Problem: Copy out every one of the entries below, replacing "Where should I click to" with "What should I click to" wherever it occurs and leaving all other text unchanged.

(Target pointing data)
● ● ●

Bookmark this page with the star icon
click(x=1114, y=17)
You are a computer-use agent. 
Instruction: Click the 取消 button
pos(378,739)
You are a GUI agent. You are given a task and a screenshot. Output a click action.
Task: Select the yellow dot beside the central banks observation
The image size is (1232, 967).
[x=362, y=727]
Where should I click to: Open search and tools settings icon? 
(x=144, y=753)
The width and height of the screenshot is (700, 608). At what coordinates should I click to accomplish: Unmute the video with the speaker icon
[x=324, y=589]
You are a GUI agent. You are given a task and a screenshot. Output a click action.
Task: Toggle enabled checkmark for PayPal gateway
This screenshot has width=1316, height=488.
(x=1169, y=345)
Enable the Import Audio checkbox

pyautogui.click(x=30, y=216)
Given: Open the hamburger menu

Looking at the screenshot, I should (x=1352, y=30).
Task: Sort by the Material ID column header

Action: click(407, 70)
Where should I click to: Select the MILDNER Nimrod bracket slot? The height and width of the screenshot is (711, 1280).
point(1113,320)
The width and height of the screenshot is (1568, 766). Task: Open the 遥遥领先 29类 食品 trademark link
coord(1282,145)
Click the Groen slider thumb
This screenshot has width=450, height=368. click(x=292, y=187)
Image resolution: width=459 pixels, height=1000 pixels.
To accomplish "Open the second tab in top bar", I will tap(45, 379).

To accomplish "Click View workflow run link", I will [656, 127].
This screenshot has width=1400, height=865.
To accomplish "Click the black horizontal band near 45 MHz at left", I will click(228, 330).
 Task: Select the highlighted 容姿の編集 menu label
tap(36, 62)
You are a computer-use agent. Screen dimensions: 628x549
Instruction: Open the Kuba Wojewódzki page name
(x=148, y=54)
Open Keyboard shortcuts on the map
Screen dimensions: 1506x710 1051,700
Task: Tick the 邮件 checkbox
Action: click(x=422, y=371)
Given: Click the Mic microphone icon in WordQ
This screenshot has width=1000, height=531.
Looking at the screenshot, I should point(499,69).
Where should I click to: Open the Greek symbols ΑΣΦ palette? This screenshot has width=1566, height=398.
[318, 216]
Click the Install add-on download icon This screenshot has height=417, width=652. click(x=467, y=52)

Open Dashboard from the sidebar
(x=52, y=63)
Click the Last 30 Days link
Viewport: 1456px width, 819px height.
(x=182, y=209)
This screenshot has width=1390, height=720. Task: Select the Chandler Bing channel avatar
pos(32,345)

● ● ●

Exercise solution:
Bookmark this page with the star icon
click(x=1114, y=17)
You are a computer-use agent. 
Instruction: Click the 取消 button
pos(378,739)
You are a GUI agent. You are given a task and a screenshot. Output a click action.
Task: Select the yellow dot beside the central banks observation
The image size is (1232, 967).
[x=362, y=727]
What should I click to: Open search and tools settings icon? 
(x=144, y=753)
The width and height of the screenshot is (700, 608). At what coordinates should I click to accomplish: Unmute the video with the speaker icon
[x=324, y=589]
You are a GUI agent. You are given a task and a screenshot. Output a click action.
Task: Toggle enabled checkmark for PayPal gateway
This screenshot has width=1316, height=488.
(x=1169, y=345)
Enable the Import Audio checkbox

pyautogui.click(x=30, y=216)
Given: Open the hamburger menu

Looking at the screenshot, I should (x=1352, y=30).
Task: Sort by the Material ID column header

Action: click(407, 70)
What should I click to: Select the MILDNER Nimrod bracket slot? The height and width of the screenshot is (711, 1280).
point(1113,320)
The width and height of the screenshot is (1568, 766). Task: Open the 遥遥领先 29类 食品 trademark link
coord(1282,145)
Click the Groen slider thumb
This screenshot has width=450, height=368. click(x=292, y=187)
Image resolution: width=459 pixels, height=1000 pixels.
To accomplish "Open the second tab in top bar", I will tap(45, 379).

To accomplish "Click View workflow run link", I will [656, 127].
This screenshot has width=1400, height=865.
To accomplish "Click the black horizontal band near 45 MHz at left", I will click(228, 330).
 Task: Select the highlighted 容姿の編集 menu label
tap(36, 62)
You are a computer-use agent. Screen dimensions: 628x549
Instruction: Open the Kuba Wojewódzki page name
(x=148, y=54)
Open Keyboard shortcuts on the map
Screen dimensions: 1506x710 1051,700
Task: Tick the 邮件 checkbox
Action: click(x=422, y=371)
Given: Click the Mic microphone icon in WordQ
This screenshot has width=1000, height=531.
Looking at the screenshot, I should point(499,69).
What should I click to: Open the Greek symbols ΑΣΦ palette? This screenshot has width=1566, height=398.
[318, 216]
Click the Install add-on download icon This screenshot has height=417, width=652. click(x=467, y=52)

Open Dashboard from the sidebar
(x=52, y=63)
Click the Last 30 Days link
Viewport: 1456px width, 819px height.
(x=182, y=209)
This screenshot has width=1390, height=720. Task: Select the Chandler Bing channel avatar
pos(32,345)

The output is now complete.